* _Document segment_:
════════════════════

# David Ortiz tells Fenway crowd: ‘This Is Our (expletive) City’



## kwflatbed (Dec 29, 2004)

What do you think about this?
David Ortiz tells Fenway crowd: 'This Is Our (expletive) City'
Red more here -->> http://cbsloc.al/ZbSMtv
(Photo by Jim Rogash/Getty Images)


----------



## Guest (Apr 20, 2013)

Good to go in my book.


----------



## Guest (Apr 20, 2013)

He tells it like it is.

Sent from my wicked smaht DROID RAZR


----------



## skeet732 (Jan 3, 2011)

works for me. save the long-winded speeches, tell the terrorists to go fuck themselves


----------



## skeet732 (Jan 3, 2011)

there will be no fine MLB would hate the push back


----------



## trueblue (Jan 21, 2008)

I didn't like it.


----------



## BLUE BLOOD (Aug 31, 2008)

Not a class act, but under the circumstances I give him a pass.


----------



## lofu (Feb 25, 2006)

════════════════════

* _Supplied material_:
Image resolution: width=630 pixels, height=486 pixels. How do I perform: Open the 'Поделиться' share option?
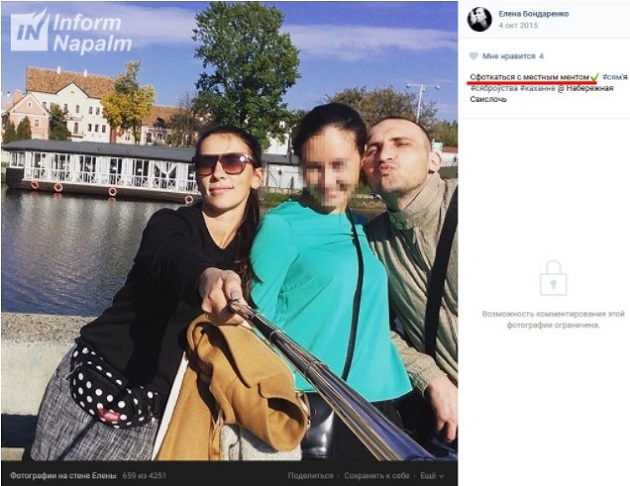tap(310, 476)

════════════════════

* _Goal 1_:
Answer these from the forum thread about David Ortiz's remark to the Fenway crowd:
(a) Who is credited for the photo?
(b) Why does skeet732 say there will be no fine?
(c) Under the circumstances, what does BLUE BLOOD give him?
* _Goal 2_:
List every distinct name that heads a post in the Ortiz thread.
* _Goal 3_:
Reproduce a passage of the Ortiz thread verbatim, beginning at the words "What do you" and ending after "Jim Rogash/Getty Images)".

* _Problem solution 1_:
(a) Jim Rogash/Getty Images
(b) MLB would hate the push back.
(c) A pass

* _Problem solution 2_:
kwflatbed, Guest, skeet732, trueblue, BLUE BLOOD, lofu

* _Problem solution 3_:
What do you think about this?
David Ortiz tells Fenway crowd: 'This Is Our (expletive) City'
Red more here -->> http://cbsloc.al/ZbSMtv
(Photo by Jim Rogash/Getty Images)